===== THE INPUT =====
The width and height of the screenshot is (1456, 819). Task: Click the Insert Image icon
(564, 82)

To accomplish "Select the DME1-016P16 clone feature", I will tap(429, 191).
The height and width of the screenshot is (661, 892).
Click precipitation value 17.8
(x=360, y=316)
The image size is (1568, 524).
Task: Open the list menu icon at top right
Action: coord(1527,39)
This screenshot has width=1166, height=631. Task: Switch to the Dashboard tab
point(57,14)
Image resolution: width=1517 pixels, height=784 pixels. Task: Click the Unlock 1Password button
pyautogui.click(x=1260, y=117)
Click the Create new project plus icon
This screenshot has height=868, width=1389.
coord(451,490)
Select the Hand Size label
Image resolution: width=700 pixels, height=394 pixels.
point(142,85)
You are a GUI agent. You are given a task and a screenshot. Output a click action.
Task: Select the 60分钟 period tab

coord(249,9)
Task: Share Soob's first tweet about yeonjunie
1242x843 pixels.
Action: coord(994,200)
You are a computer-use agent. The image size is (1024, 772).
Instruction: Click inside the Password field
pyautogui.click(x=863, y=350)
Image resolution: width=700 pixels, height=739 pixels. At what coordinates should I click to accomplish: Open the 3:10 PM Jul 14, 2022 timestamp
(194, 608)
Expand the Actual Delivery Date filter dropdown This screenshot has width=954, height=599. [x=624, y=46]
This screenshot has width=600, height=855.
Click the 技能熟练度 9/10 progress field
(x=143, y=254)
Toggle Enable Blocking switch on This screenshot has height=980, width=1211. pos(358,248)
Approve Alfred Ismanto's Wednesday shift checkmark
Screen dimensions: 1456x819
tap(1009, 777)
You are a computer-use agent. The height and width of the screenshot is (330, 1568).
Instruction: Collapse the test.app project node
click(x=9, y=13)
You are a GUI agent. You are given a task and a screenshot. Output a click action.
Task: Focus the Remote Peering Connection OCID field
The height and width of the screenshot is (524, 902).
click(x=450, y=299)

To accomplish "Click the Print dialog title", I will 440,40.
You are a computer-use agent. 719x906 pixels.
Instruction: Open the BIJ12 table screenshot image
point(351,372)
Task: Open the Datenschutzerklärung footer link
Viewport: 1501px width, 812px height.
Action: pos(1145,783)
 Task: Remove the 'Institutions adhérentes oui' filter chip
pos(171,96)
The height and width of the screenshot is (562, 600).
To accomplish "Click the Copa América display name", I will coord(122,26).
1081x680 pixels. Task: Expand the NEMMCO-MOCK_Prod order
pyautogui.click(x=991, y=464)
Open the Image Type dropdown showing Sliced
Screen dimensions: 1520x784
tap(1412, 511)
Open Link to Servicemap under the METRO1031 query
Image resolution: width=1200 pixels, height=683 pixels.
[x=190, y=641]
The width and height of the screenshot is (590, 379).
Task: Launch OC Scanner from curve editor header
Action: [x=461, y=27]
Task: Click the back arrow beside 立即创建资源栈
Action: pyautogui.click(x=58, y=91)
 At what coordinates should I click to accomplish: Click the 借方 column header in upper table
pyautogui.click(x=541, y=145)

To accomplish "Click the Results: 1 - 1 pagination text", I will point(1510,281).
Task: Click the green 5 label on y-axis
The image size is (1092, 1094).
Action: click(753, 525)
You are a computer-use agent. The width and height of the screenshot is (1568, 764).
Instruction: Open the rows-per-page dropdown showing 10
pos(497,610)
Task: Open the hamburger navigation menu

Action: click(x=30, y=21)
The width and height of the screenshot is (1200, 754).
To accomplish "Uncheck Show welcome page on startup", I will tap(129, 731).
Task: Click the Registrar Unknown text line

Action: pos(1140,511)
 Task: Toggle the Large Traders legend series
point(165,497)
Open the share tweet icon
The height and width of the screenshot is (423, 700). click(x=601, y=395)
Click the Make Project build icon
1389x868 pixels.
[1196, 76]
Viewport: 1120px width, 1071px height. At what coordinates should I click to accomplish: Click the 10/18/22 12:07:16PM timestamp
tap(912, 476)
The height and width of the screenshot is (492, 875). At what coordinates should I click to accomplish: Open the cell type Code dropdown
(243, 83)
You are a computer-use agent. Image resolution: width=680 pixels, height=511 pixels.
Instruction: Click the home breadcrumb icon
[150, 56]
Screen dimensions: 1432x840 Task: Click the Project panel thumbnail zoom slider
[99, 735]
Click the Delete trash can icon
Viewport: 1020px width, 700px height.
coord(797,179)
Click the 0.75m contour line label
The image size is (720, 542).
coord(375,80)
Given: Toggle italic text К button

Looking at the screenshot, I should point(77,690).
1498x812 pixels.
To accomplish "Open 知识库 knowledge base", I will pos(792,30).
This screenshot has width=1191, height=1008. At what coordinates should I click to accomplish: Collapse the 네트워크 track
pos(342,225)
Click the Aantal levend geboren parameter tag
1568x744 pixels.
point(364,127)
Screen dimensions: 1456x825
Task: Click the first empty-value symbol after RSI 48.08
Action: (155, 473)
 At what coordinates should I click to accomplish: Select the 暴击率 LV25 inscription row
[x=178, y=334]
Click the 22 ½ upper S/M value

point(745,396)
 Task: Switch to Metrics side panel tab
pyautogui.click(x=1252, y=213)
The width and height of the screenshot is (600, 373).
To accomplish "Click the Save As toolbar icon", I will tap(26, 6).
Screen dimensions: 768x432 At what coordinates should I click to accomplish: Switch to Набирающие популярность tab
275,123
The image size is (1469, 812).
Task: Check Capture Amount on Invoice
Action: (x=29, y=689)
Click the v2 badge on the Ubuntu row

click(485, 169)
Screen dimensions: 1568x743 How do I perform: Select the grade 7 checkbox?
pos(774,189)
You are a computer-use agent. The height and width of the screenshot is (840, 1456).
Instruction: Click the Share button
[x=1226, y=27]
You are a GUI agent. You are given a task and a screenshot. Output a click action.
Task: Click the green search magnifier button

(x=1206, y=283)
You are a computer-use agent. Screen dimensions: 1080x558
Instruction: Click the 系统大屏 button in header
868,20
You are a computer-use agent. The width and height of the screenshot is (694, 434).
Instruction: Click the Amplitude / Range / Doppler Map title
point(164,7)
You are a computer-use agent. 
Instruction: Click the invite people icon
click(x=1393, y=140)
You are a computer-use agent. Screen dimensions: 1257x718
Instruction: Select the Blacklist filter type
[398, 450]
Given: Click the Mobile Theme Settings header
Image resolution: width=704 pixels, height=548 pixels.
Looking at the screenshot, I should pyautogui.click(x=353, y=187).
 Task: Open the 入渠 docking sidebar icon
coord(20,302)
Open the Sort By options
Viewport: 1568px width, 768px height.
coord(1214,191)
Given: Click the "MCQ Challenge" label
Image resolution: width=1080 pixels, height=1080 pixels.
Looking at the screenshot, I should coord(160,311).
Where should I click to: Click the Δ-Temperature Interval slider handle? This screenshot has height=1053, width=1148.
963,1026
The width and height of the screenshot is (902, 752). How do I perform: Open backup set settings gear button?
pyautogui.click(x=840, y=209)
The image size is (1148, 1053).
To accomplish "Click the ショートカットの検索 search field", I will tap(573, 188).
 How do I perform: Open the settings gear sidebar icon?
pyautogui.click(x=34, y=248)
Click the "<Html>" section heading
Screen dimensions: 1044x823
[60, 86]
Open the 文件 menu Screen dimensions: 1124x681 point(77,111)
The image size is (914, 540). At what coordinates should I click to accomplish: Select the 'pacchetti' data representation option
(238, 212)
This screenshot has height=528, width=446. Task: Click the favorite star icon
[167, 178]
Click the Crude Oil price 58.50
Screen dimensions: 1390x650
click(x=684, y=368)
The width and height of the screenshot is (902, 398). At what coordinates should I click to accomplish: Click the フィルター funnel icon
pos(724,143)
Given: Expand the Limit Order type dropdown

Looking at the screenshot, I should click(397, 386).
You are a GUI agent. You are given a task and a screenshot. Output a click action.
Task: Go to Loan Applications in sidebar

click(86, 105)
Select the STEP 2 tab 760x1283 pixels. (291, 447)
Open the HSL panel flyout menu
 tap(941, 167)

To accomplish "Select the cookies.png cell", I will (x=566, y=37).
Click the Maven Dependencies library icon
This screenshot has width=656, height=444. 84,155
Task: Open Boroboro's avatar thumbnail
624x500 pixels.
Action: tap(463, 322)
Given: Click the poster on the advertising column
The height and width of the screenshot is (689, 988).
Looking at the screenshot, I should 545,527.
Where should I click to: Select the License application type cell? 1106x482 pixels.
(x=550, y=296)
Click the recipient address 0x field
=====
TO BE DONE - Collect every line of the data above that contains the string "will". Treat uppercase and lowercase as different.

THE ANSWER -
To accomplish "Select the DME1-016P16 clone feature", I will tap(429, 191).
To accomplish "Click the Print dialog title", I will 440,40.
To accomplish "Click the Copa América display name", I will coord(122,26).
To accomplish "Click the Results: 1 - 1 pagination text", I will point(1510,281).
To accomplish "Uncheck Show welcome page on startup", I will tap(129, 731).
To accomplish "Open 知识库 knowledge base", I will pos(792,30).
To accomplish "Click the Save As toolbar icon", I will tap(26, 6).
To accomplish "Click the ショートカットの検索 search field", I will tap(573, 188).
To accomplish "Select the cookies.png cell", I will (x=566, y=37).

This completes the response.